Undefined behavior is to be avoided at all costs. Because your program's behavior is undefined, is not limited to the two alternatives you observed (in case that wasn't bad enough). The C standard places no limitations whatever on what it may do. It might instead crash, zero out your hard drive's partition table, or, if you have suitable hardware, summon nasal demons. Or anything else. Most of these are unlikely, but the best viewpoint is that if your program has undefined behavior then your program is wrong.
When using the simple assignment operator: =, the order of evaluation of operands is unspecified. There is also no sequence point in between the evaluations.
For example if you have two functions:
*Get() = logf(2.0f);
It is not specified in which order they are called at any time, and yet this behavior is completely defined.
A function call will introduce a sequence point. It will happen after the evaluation of the arguments and before the actual call. The operator ; will also introduce a sequence point. This is important because an object must not be modified twice without an intervening sequence point, otherwise the behavior is undefined.
Your example is particularly complicated due to unspecified behavior, and may have different results, depending the left or right operand is evaluated first.
The left operand is evaluated first.
The left operand is evaluated and the pointer pmm will point to the struct mm. Then the function is called, and a sequence point occurs. it modifies the pointer pmm by pointing it to allocated memory, followed by a sequence point because of the operator ;. Then it stores the value 1000 to the member m, followed by another sequence point because of ;. The function returns 100 and assigns it to the left operand, but since the left operand was evaluated first, the value 100, it is assigned to the object mm, more specifically its member m.
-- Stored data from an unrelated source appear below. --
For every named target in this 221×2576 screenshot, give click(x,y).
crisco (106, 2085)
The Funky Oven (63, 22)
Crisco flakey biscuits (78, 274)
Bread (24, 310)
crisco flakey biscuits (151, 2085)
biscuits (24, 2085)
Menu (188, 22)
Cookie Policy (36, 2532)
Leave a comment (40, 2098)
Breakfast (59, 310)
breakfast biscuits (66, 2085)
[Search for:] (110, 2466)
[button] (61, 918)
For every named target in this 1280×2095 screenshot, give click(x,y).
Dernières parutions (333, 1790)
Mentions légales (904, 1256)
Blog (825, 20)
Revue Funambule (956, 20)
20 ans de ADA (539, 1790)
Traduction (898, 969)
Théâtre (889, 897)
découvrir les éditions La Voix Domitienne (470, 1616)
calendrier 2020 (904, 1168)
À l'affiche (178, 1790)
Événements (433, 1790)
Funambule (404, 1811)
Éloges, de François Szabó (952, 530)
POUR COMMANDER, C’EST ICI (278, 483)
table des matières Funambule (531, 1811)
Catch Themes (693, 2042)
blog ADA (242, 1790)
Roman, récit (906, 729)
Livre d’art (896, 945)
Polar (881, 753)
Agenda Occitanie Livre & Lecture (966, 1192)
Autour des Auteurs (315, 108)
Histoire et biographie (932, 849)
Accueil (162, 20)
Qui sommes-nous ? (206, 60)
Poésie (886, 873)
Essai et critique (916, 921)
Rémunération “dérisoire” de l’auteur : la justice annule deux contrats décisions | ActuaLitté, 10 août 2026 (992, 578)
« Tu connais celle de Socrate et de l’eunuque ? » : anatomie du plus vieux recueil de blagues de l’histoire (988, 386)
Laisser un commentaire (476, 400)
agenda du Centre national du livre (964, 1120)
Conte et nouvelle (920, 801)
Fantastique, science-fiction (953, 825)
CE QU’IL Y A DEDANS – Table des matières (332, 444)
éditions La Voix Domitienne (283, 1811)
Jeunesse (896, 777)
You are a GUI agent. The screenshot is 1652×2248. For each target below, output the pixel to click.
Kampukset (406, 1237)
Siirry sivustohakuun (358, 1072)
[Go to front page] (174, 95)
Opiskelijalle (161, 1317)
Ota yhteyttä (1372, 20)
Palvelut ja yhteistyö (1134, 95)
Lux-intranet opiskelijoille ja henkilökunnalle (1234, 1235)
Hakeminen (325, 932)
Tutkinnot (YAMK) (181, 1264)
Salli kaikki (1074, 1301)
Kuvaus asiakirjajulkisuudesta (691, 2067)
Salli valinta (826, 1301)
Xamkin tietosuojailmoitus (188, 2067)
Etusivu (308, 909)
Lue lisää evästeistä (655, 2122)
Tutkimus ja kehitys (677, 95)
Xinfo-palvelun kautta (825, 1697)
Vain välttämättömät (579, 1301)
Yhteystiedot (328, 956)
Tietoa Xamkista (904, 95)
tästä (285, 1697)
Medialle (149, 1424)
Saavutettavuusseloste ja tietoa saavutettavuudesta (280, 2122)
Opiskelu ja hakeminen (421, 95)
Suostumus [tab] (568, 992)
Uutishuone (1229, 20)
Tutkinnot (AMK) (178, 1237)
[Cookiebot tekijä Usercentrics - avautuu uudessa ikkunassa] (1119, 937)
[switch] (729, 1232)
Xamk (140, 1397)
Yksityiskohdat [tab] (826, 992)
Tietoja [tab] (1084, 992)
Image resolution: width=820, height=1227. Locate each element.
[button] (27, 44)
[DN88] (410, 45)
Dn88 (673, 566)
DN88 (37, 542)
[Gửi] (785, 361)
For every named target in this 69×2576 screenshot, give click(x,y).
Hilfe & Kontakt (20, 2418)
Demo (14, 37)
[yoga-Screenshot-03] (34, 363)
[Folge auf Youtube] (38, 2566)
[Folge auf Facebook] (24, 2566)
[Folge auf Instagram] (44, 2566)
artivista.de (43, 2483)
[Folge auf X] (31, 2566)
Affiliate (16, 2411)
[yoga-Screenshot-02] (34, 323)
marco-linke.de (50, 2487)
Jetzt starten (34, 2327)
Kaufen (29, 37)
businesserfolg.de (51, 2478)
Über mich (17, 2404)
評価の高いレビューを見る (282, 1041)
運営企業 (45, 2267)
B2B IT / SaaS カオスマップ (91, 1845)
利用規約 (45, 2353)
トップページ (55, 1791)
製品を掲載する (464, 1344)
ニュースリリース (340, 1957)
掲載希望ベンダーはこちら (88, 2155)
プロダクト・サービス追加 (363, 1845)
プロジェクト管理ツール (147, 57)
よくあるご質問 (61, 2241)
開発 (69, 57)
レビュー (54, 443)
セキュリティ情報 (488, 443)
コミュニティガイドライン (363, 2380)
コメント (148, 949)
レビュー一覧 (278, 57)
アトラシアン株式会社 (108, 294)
mm->m has the value 100 and ppm->m has the value 1000. This is defined behavior, no object is modified twice in-between sequence points.
The right operand is evaluated first.
The function is called first, the sequence point occurs, it modifies the pointer ppm by pointing it to new allocated struct, followed by a sequence point. Then it stores the value 1000 to the member m, followed by a sequence point. Then the function returns. Then the left operand is evaluated, ppm->m will point to the new allocated struct, and its member m, is modified by assigning it the value 100.
mm->m will have the value 500 since it was never modified, and pmm->m will have the value 100. No object was modified twice in-between sequence points. The behavior is defined.